На другой стене — небольшой финский нож, оплетенный засохшими розами. Несколько банально! Может, навеяно каким-то событием…
На третьей стене — изображение мадонны. Гм…
Трудящаяся девушка вешает над изголовьем кровати мадонну… Боттичелли. Да хоть четырежды Боттичелли, но это же богоматерь, притом над постелью!
Член союза «Чайка», а пишет стихи о четках. Странно… «Хоть давно не верю в бога я и в черта…» Да, такая она была. Неужто нам судить ее после смерти… А вот и Будда из слоновой кости… О боже, сколько богов. И хотя небезызвестно, что была она безбожницей, ей-богу, убеждаешься, — не стопроцентной. Что ни говори, но в этом вопросе редакция не может присоединиться к покойнице… Не может!
И тем не менее группа редакционных работников поедет к лидеру своей партии, нынешнему владельцу центра бывшего Акенштакского имения, адвокату и директору банка Петерманису просить денег на памятник Маргарите, не будем излишне принципиальными в этот раз, поэтессу должны проводить в последний путь с подобающей честью — не правда ли, товарищи!»
Следует объявление «Чайки»:
«С глубоким прискорбием извещаем…»
Когда Кристофер Марлов, сидя возле печки в извозчичьей хибаре на острове Кливерсала, все это прочел, волосы у него встали дыбом. Янис Вридрикис не успел еще высушить штаны, а покушавшаяся на себя дева, ублаженная женой извозчика, напоенная лекарственными настойками, нанежиться в объятиях сна, как в комнату ввалился старый колча, швырнул на стол утренние газеты и угрюмо сказал, катитесь, мол, подобру-поздорову, делишки принимают дурной оборот, он-де не хочет наживать неприятности из-за всяких там убивцев и утопленников (при этих словах старик перекрестился), они, дескать, бедные, но порядочные русские люди, сделали, что могли, матушка осталась жива, — но боятся полиции, видит бог: ихний сын со дня забастовки портовых грузчиков в тюрьме гниет.
Янис Вридрикис и Кристофер переглянулись: положеньице — не обрадуешься. Полиция, наверно, давно рыщет по следам мужика в светозарных штанах. А тот сидит и в ус не дует, посматривает на белые руки спящей девы да расплывается в улыбках и сияет…

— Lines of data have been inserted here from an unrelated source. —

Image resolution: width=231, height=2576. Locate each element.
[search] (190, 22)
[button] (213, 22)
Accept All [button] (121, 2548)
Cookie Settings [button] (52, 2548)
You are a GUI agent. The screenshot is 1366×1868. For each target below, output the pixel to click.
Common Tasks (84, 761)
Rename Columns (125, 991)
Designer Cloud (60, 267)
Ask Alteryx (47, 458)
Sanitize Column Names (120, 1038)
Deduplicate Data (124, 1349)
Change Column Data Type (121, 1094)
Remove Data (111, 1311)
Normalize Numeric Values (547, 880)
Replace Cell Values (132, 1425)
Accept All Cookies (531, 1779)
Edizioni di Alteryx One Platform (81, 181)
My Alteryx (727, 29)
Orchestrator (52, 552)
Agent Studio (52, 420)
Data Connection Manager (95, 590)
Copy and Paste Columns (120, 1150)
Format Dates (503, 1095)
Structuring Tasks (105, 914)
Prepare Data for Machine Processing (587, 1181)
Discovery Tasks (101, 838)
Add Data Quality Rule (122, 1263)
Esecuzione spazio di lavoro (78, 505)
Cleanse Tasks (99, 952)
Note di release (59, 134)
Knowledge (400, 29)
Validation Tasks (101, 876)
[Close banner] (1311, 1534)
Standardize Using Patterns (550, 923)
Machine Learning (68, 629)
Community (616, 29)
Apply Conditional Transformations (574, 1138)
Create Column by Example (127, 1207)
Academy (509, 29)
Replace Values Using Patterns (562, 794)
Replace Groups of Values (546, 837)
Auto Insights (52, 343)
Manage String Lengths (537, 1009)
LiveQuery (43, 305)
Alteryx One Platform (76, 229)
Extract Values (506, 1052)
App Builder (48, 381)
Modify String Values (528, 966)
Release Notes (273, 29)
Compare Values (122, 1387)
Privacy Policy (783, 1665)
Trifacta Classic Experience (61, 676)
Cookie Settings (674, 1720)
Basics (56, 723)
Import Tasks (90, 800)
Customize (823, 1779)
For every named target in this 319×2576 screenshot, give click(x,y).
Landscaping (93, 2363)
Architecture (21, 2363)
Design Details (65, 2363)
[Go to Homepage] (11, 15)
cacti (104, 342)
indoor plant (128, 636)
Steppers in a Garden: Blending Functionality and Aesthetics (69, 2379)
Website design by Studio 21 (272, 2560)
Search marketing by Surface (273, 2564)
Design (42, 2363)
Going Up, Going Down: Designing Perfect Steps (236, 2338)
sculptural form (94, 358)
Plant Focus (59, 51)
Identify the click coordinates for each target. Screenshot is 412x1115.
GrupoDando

Янис Вридрикис праздновал победу: то была всамделишная Маргарита, притом поэтесса, мало того, немецкого происхождения.
Будь благословенна, ночь,
в твоей лилейной рученьке…
О создатель, как же быть дальше, однако?
И, глядишь, ангел господень, вняв его мольбам, подсказал Трампедаху нужные слова:
— Кристофер Марлов! Встань и ступай. Сними в самом фешенебельном квартале Риги апартаменты для двух иностранцев, объясни: господа путешествуют инкогнито. Скажи, богатые Reichsdeutsche за ценой не постоят. Купи мне в самом дорогом магазине на глазомер кетовей и черные окуляры в черепаховой оправе. Засим найди для этого ангела (он показал на спящую) самое роскошное манто и самую нежную шаль из брюссельских кружев, дабы, прежде чем приобрести туалеты по размерам и вкусам моей королевы, мы могли бы с достоинством, чинно и благородно, как подобает истинным Reichsdeutsche, перебраться в наше жилище люкс.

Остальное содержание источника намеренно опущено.